EXERCISE TEXT →

^^^^

Time series occur in all branches of science (Wold, 1938[1]; Kolmogorov, 1941[2]; Wiener, 1942[3]). Economic data always appear in the form of numerical time series. Some meteorologic data, such as daily temperatures, are numerical time series; other meteorologic data, such as continuous barographic records, are continuous-time signals. Continuous-time signals appear in the engineering, biological, and physical sciences. Such continuous-time signals can be read (or measured, observed, or sampled) at equal intervals of time, thereby generating time series (Robinson and Silvia, 1979[4], 1980[5]).

Because a time series represents only the sampled values of a continuous-time signal, it provides only a limited description of the signal. By taking the sampling instants close enough together, the amount of information that is lost by replacing a well-behaved continuous-time function by a time series can be made small. A time spacing that is too gross would mean substantial information loss in the sampling process. At the other extreme, a time spacing that is too fine would mean substantial redundancy in information produced by the sampling process. Thus, in determining the time interval for sampling, we always must balance redundant information against lost information, with consideration given to their relative costs.

It is worth noting that models of both discrete-time systems and continuous-time systems should take into account uncertainties in the amplitudes of the variables. A signal, whether it is a train of pulses or a function of continuous time, always has amplitude imperfections, and these make its precise measurement uncertain to some degree.

^^^^

RECORD EXCERPTS →
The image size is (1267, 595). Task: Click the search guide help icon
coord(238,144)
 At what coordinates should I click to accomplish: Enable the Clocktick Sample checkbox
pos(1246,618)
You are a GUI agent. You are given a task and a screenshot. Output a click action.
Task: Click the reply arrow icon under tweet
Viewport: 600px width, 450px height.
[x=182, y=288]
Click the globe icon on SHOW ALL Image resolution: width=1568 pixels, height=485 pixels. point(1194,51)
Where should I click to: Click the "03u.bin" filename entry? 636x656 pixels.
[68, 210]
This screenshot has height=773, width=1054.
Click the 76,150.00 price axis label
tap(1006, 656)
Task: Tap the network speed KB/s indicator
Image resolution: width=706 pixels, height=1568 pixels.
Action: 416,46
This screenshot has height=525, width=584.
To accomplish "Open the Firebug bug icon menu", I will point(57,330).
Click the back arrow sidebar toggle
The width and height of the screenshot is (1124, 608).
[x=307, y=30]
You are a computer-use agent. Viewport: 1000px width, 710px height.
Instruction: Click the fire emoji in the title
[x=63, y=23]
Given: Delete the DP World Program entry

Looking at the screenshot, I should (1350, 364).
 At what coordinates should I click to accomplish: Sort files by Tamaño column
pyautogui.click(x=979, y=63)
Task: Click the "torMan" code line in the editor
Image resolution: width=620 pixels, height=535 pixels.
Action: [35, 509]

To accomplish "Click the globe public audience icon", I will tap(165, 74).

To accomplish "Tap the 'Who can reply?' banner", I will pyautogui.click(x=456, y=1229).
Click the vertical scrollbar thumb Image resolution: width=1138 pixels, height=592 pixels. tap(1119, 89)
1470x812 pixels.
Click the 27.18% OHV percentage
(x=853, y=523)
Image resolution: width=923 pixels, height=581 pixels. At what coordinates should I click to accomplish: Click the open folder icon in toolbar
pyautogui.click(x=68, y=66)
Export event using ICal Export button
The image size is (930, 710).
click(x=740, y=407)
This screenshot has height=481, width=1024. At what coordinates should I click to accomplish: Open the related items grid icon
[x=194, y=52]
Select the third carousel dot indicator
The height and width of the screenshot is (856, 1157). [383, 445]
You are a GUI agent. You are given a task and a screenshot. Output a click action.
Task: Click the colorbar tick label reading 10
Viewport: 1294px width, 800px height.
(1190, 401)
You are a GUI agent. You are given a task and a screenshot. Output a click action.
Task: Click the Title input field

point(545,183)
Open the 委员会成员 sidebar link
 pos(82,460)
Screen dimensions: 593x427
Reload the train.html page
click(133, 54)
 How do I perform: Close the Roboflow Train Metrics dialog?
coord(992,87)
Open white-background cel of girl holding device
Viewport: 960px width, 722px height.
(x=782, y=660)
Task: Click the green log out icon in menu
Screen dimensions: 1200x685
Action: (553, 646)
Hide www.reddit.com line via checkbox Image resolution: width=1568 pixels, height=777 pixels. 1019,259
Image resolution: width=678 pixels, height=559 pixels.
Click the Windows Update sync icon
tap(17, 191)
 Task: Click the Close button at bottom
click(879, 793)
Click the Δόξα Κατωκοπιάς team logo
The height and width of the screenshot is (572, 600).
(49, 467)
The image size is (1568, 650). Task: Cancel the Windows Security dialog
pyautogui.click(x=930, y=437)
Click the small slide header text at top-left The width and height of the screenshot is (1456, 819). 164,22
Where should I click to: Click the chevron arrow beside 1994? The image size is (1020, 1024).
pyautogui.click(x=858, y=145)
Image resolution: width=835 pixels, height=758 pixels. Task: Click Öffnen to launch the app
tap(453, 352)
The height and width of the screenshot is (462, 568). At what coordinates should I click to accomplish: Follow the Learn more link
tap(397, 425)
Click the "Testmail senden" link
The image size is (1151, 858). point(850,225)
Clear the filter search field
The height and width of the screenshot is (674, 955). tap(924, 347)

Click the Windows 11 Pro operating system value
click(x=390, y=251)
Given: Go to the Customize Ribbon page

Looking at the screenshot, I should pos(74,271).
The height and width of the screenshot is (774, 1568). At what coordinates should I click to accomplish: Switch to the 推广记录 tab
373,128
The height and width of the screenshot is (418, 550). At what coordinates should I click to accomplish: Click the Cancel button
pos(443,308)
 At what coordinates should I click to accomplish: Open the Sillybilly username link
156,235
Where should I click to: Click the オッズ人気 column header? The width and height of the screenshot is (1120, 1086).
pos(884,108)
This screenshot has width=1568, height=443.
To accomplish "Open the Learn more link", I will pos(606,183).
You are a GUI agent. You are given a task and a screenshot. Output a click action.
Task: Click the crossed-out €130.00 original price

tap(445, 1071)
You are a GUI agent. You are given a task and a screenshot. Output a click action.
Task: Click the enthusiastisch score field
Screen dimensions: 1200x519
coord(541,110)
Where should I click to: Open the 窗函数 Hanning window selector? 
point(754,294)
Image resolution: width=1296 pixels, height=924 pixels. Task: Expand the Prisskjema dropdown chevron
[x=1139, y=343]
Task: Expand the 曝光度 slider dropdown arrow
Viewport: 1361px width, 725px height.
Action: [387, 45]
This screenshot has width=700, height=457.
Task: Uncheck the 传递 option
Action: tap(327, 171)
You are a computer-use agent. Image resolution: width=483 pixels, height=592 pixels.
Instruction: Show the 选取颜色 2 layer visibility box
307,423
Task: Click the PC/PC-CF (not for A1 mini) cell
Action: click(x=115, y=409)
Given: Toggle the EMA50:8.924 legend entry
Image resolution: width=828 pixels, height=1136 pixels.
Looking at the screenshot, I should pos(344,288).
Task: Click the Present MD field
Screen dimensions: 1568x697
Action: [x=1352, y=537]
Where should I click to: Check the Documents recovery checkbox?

^^^^

DIRECTIONS →
(1) Print the part of the time series passage starting with "Because a time" and going on through "their relative costs.".
(2) According to the time series passage, why must the sampling interval be chosen by balancing redundant information against lost information? Answer in one to three sentences.
(3) Translate this sentence from the time series passage into Spanish: "A signal, whether it is a train of pulses or a function of continuous time, always has amplitude imperfections, and these make its precise measurement uncertain to some degree."
The entries come from a different source than the time series passage.

SOLUTIONS TO THE PROBLEMS →
(1)
Because a time series represents only the sampled values of a continuous-time signal, it provides only a limited description of the signal. By taking the sampling instants close enough together, the amount of information that is lost by replacing a well-behaved continuous-time function by a time series can be made small. A time spacing that is too gross would mean substantial information loss in the sampling process. At the other extreme, a time spacing that is too fine would mean substantial redundancy in information produced by the sampling process. Thus, in determining the time interval for sampling, we always must balance redundant information against lost information, with consideration given to their relative costs.

(2) If the spacing between samples is too gross, substantial information is lost in sampling. If it is too fine, sampling produces substantial redundancy. The interval must therefore balance the two, taking into account their relative costs.

(3) Una señal, ya sea un tren de pulsos o una función de tiempo continuo, siempre presenta imperfecciones de amplitud, y estas hacen que su medición precisa sea incierta en cierto grado.